start Exercise input
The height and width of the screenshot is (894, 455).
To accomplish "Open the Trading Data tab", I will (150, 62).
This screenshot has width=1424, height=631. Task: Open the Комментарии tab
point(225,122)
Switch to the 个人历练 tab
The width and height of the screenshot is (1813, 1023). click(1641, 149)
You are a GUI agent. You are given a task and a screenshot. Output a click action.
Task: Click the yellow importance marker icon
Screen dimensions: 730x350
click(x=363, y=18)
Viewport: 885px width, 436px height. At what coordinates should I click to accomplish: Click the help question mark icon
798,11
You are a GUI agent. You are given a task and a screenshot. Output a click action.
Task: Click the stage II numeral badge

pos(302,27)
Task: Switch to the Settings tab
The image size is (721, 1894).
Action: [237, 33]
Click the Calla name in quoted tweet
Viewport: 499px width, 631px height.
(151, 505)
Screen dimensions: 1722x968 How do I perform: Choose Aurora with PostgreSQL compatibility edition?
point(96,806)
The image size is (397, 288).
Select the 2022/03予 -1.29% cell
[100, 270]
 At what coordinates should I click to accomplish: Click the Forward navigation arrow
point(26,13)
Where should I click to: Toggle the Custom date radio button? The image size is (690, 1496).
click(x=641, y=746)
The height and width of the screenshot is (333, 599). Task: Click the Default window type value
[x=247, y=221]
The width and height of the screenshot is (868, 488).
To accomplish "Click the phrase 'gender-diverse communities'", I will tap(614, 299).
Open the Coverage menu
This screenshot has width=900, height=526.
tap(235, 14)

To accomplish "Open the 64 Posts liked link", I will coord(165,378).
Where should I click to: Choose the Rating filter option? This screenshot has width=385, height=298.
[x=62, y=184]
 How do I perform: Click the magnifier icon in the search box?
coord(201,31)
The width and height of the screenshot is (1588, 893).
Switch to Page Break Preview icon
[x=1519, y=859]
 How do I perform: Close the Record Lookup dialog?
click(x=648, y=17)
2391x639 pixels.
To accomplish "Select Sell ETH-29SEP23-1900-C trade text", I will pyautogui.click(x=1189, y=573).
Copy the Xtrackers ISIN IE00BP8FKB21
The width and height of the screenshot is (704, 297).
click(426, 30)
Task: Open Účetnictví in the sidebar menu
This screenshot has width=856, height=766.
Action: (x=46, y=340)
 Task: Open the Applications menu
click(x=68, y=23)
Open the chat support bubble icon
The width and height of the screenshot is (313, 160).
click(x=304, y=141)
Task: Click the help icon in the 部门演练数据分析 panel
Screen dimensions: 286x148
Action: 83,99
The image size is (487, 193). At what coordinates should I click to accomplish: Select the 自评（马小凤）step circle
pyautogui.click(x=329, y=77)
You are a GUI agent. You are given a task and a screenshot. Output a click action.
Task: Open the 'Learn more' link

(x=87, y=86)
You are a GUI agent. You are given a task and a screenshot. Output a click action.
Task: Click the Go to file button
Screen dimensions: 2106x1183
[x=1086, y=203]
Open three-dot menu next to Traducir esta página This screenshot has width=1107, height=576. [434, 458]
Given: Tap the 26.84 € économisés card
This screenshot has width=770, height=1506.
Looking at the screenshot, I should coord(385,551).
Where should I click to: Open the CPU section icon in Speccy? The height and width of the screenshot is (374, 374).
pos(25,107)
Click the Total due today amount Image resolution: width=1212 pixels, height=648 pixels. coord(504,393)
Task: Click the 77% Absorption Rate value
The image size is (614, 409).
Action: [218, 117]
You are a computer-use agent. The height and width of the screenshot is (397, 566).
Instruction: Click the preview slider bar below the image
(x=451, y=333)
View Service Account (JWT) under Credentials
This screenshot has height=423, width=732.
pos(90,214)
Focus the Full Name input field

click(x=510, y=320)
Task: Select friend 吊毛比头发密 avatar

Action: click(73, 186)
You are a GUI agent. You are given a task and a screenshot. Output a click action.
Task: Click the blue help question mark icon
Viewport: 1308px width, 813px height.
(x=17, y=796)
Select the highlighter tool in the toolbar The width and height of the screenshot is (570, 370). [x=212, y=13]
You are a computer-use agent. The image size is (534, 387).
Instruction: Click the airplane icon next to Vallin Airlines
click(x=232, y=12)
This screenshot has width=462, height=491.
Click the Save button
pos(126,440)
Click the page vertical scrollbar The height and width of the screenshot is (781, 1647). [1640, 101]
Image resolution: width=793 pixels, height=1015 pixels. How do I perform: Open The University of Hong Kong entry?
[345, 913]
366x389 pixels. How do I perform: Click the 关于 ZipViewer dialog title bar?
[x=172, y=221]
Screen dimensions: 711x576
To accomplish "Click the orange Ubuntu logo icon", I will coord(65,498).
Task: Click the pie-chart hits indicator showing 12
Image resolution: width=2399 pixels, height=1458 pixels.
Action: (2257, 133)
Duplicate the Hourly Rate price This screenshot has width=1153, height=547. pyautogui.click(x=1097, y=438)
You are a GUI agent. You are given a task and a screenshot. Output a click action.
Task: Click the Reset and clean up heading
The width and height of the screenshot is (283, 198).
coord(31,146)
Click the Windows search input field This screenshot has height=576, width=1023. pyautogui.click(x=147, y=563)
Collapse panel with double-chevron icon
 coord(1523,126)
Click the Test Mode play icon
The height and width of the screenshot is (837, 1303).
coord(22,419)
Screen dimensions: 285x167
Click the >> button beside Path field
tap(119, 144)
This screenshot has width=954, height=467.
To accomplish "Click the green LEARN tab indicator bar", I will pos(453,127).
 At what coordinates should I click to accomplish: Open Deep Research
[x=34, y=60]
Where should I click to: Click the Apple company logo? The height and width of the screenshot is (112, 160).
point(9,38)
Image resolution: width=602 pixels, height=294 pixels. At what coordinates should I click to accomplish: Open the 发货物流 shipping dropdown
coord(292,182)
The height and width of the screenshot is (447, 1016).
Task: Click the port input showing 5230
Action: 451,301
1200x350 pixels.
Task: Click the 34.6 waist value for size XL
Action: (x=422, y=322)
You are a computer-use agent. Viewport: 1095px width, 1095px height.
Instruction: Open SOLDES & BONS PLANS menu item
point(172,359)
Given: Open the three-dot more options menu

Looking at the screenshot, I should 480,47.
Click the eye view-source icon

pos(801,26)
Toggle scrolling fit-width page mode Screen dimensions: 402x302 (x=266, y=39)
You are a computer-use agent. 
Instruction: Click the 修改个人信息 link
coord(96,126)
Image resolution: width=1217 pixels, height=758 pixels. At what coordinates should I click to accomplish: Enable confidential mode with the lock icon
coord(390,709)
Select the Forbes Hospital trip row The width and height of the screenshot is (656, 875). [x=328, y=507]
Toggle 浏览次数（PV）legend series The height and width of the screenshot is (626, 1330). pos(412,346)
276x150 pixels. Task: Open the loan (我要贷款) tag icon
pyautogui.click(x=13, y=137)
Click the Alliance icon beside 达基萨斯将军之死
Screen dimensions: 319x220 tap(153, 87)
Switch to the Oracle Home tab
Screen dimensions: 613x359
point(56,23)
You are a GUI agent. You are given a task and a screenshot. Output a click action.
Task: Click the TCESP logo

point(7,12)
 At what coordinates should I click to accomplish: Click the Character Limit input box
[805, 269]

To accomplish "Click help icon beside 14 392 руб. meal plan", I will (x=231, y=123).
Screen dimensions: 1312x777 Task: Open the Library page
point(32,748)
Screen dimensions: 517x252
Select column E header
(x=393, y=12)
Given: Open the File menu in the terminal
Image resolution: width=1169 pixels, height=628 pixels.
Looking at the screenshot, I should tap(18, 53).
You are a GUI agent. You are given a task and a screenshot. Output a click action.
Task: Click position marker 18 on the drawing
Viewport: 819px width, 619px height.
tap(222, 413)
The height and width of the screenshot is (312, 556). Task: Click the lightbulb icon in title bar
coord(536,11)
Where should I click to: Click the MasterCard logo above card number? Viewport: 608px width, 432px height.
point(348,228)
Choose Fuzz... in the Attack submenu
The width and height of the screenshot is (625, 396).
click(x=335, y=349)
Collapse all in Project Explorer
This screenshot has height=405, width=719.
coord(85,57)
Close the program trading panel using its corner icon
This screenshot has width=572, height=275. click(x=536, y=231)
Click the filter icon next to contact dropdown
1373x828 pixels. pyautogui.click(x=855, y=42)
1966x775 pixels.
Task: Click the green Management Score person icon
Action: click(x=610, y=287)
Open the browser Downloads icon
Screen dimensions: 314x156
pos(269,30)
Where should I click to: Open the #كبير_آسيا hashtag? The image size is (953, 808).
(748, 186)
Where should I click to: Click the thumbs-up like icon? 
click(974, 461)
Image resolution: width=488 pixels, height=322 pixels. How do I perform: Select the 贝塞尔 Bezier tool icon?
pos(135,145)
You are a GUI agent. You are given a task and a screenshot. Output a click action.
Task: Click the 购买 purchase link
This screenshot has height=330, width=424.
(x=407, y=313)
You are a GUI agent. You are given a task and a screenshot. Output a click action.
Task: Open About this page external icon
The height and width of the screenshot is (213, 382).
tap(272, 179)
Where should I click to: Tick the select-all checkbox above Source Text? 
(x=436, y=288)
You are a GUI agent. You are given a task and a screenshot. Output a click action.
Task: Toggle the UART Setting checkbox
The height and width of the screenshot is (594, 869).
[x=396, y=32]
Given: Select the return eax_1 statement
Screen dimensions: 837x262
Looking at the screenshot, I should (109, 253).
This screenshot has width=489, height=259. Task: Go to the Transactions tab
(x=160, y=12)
end Exercise input
> _Stated problem_
Format the stretch of the data from the line containing "At what coordinates should I click to accomplish: Open Deep" through the line containing "coord(390,709)" as a numbered list, omitting blank lines.

> _Task result_
1.  At what coordinates should I click to accomplish: Open Deep Research
2. [x=34, y=60]
3. Where should I click to: Click the Apple company logo? The height and width of the screenshot is (112, 160).
4. point(9,38)
5. Image resolution: width=602 pixels, height=294 pixels. At what coordinates should I click to accomplish: Open the 发货物流 shipping dropdown
6. coord(292,182)
7. The height and width of the screenshot is (447, 1016).
8. Task: Click the port input showing 5230
9. Action: 451,301
10. 1200x350 pixels.
11. Task: Click the 34.6 waist value for size XL
12. Action: (x=422, y=322)
13. You are a computer-use agent. Viewport: 1095px width, 1095px height.
14. Instruction: Open SOLDES & BONS PLANS menu item
15. point(172,359)
16. Given: Open the three-dot more options menu
17. Looking at the screenshot, I should 480,47.
18. Click the eye view-source icon
19. pos(801,26)
20. Toggle scrolling fit-width page mode Screen dimensions: 402x302 (x=266, y=39)
21. You are a computer-use agent. 
22. Instruction: Click the 修改个人信息 link
23. coord(96,126)
24. Image resolution: width=1217 pixels, height=758 pixels. At what coordinates should I click to accomplish: Enable confidential mode with the lock icon
25. coord(390,709)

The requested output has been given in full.